Programming in D - Data Sharing Concurrency

Data Sharing Concurrency

The previous chapter was about threads sharing information through message passing. As it has been mentioned in that chapter, message passing is a safe method of concurrency.

Another method involves more than one thread reading from and writing to the same data. For example, the owner thread can start the worker with the address of a bool variable and the worker can determine whether to terminate or not by reading the current value of that variable. Another example would be where the owner starts multiple workers with the address of the same variable so that the variable gets modified by more than one worker.

One of the reasons why data sharing is not safe is race conditions. A race condition occurs when more than one thread accesses the same mutable data in an uncontrolled order. Since the operating system pauses and starts individual threads in unspecified ways, the behavior of a program that has race conditions is unpredictable.

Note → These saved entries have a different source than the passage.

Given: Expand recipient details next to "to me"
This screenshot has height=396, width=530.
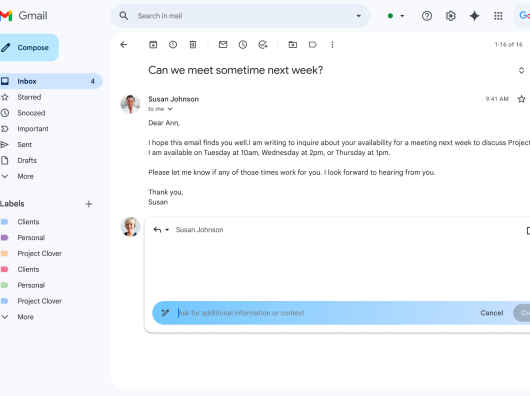Looking at the screenshot, I should click(x=170, y=109).
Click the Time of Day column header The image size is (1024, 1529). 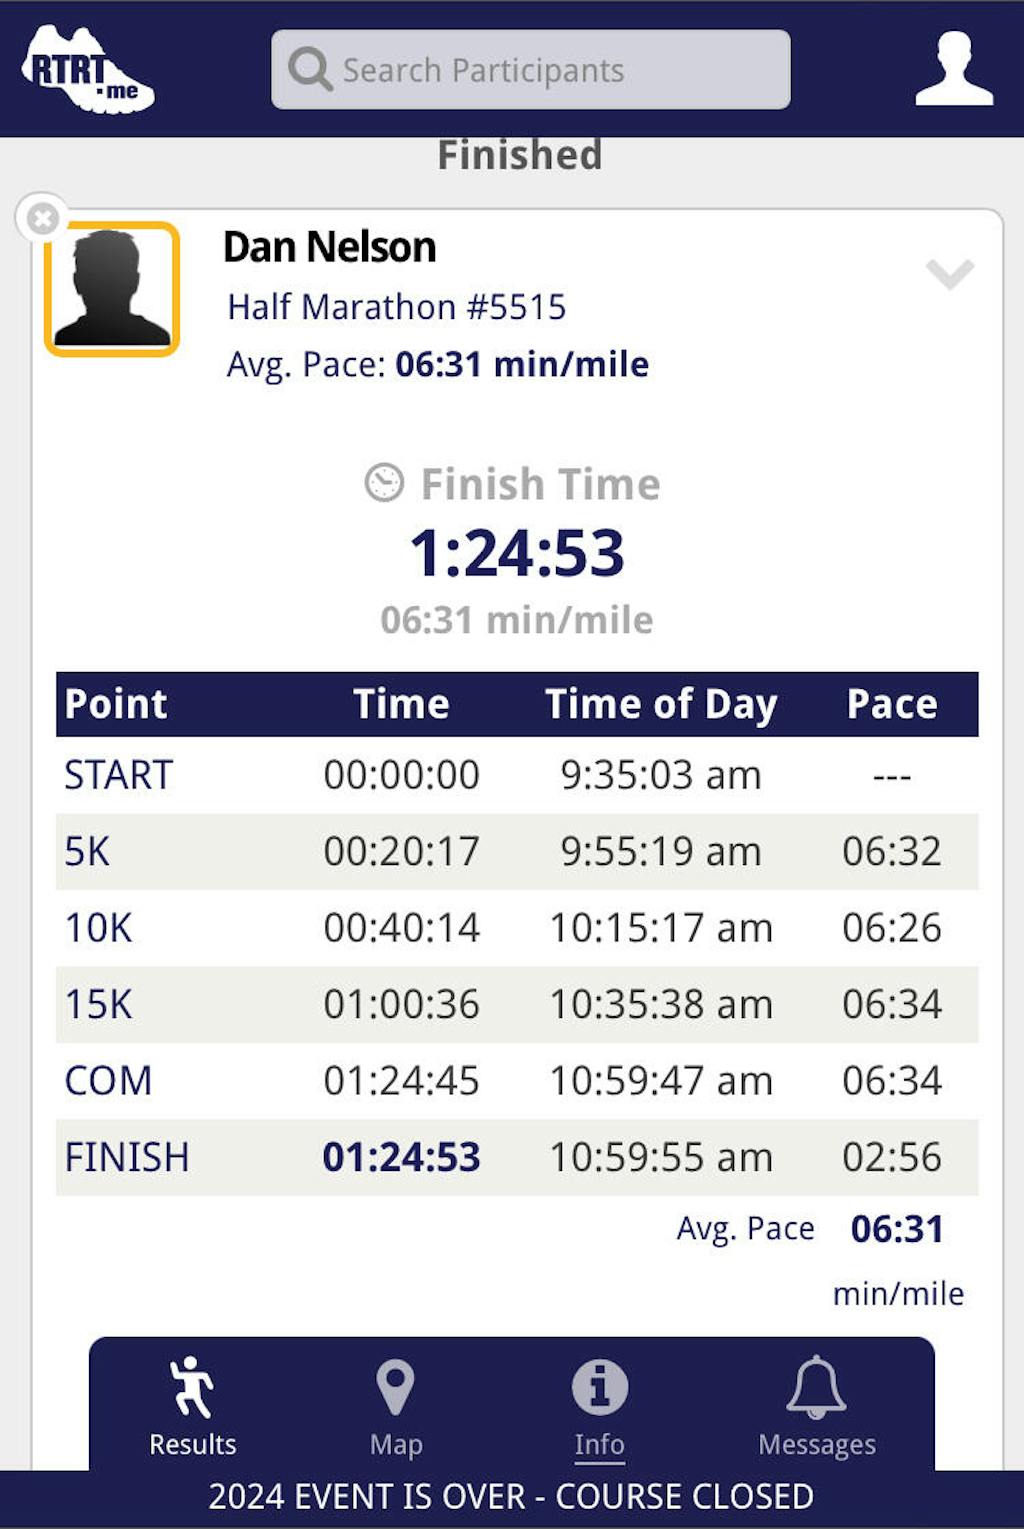660,704
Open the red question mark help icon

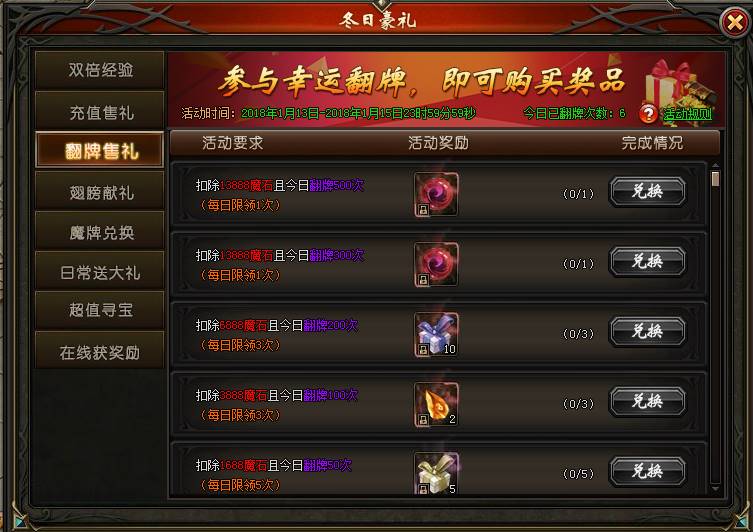pyautogui.click(x=648, y=114)
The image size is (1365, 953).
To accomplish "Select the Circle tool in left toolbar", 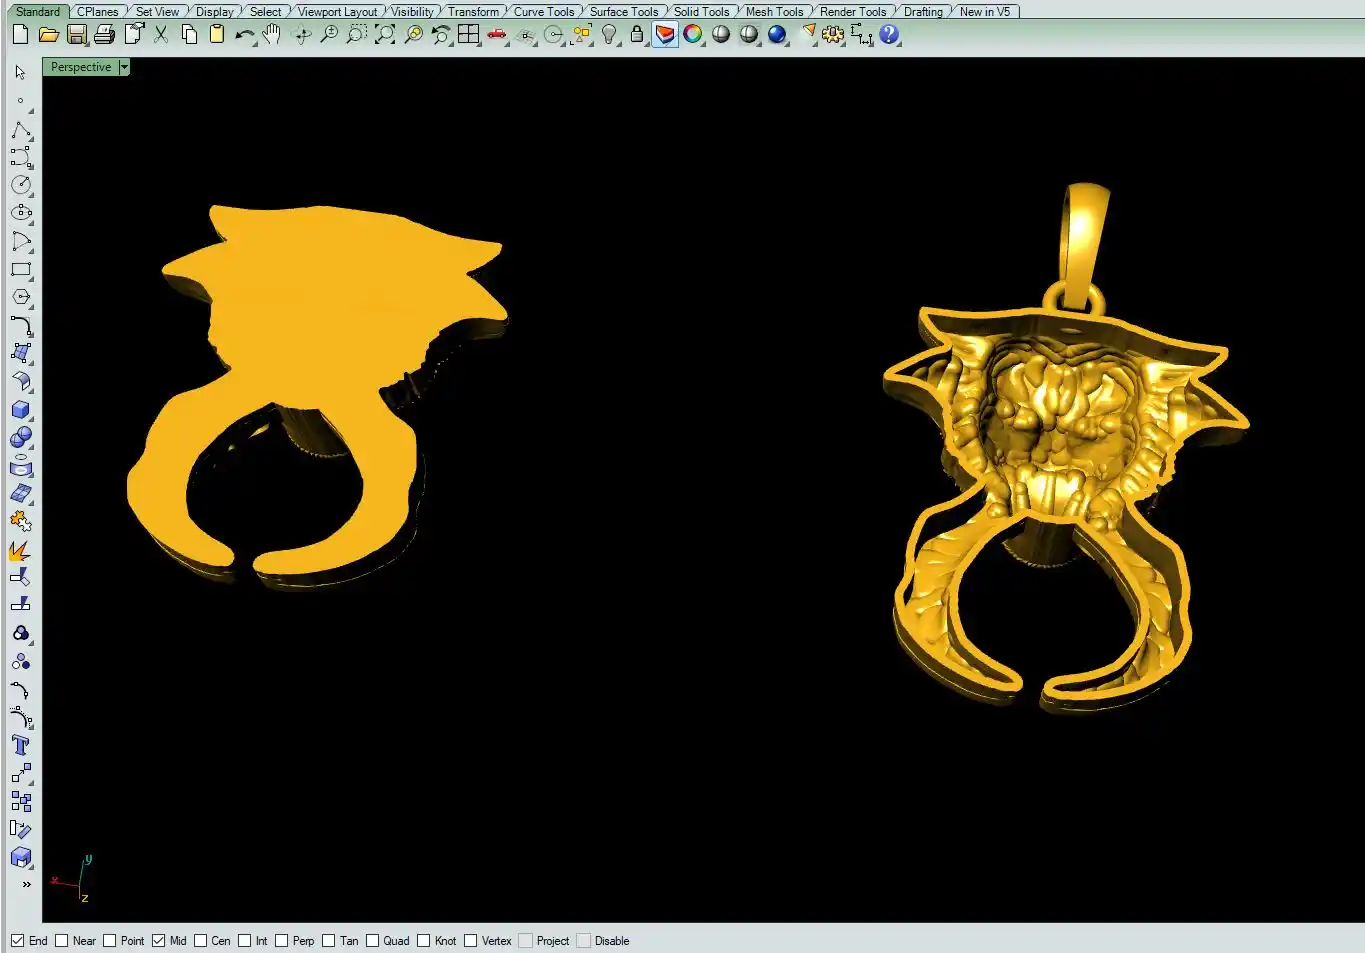I will click(x=20, y=185).
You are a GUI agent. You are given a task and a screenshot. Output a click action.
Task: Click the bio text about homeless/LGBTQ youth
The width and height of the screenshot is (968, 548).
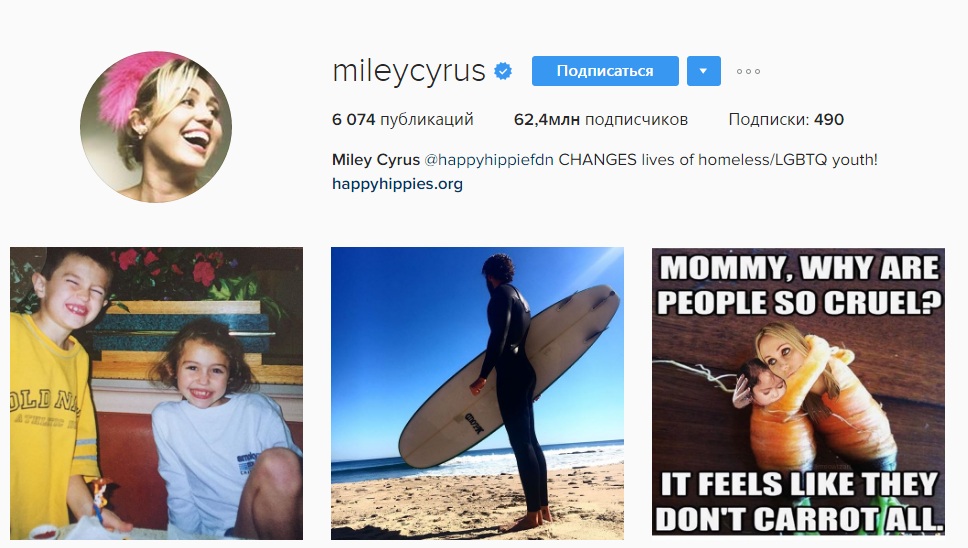click(x=718, y=160)
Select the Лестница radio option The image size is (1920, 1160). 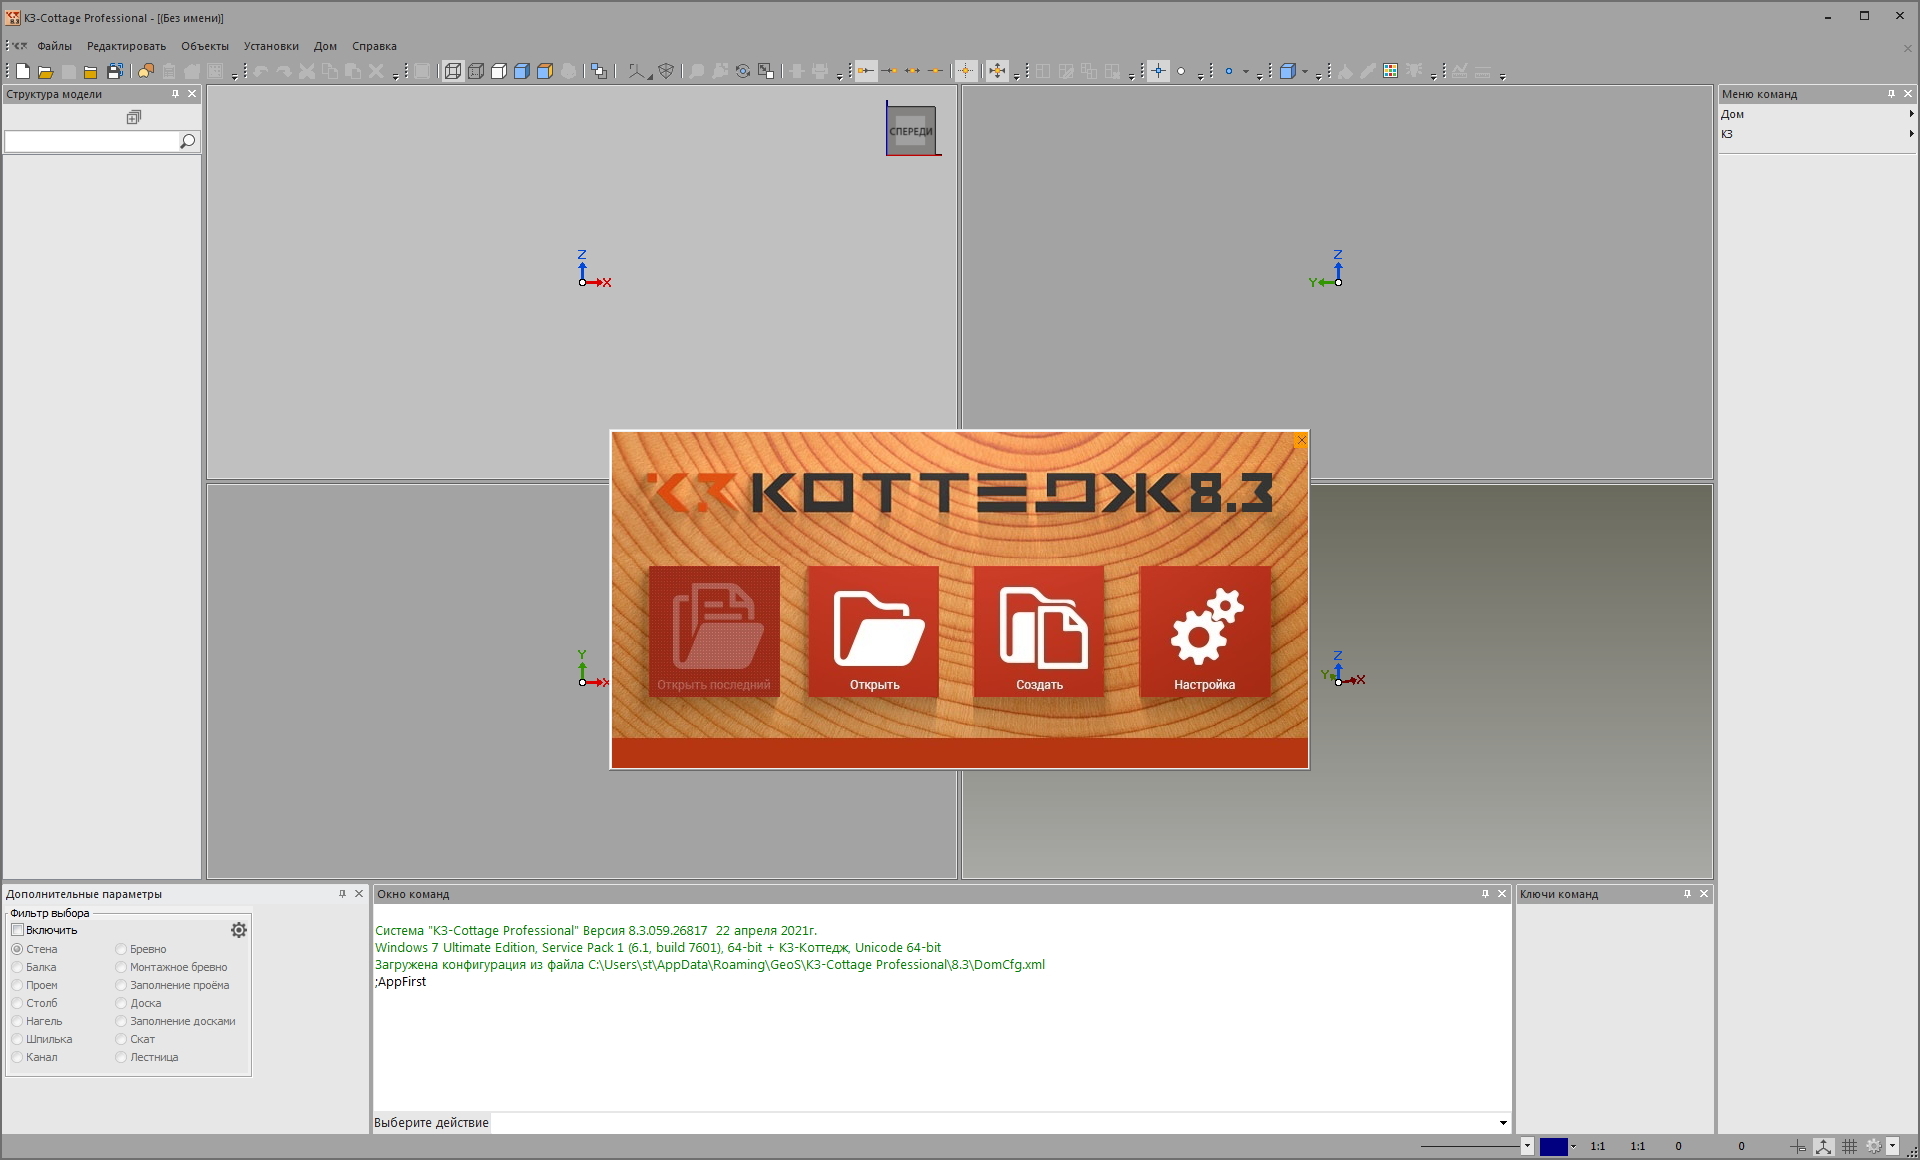121,1057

The examples in this chapter may look simplistic. However, the issues that they convey appear in real programs at greater scales. Also, although these examples use the std.concurrency module, the concepts of this chapter apply to the core.thread module as well.

Sharing is not automatic

Unlike most other programming languages, data is not automatically shared in D; data is thread-local by default. Although module-level variables may give the impression of being accessible by all threads, each thread actually gets its own copy:

import std.stdio;
import std.concurrency;
import core.thread;

int variable;

void printInfo(string message) {
    writefln("%s: %s (@%s)", message, variable, &variable);
}

void worker() {
    variable = 42;
    printInfo("Before the worker is terminated");
}

void main() {
    spawn(&worker);
    thread_joinAll();
    printInfo("After the worker is terminated");
}

variable that is modified inside worker() is not the same variable that is seen by main(). This fact can be observed by printing both the values and the addresses of the variables:

Before the worker is terminated: 42 (@7F26C6711670)
After the worker is terminated: 0 (@7F26C68127D0)

Since each thread gets its own copy of data, spawn() does not allow passing references to thread-local variables. For example, the following program that tries to pass the address of a bool variable to another thread cannot be compiled:

import std.concurrency;

void worker(bool * isDone) {
    while (!(*isDone)) {
        // ...
    }
}

void main() {
    bool isDone = false;
    spawn(&worker, &isDone);      // ← compilation ERROR

    // ...

    // Hoping to signal the worker to terminate:
    isDone = true;

    // ...
}

A static assert inside the std.concurrency module prevents accessing mutable data from another thread:

src/phobos/std/concurrency.d(329): Error: static assert
"Aliases to mutable thread-local data not allowed."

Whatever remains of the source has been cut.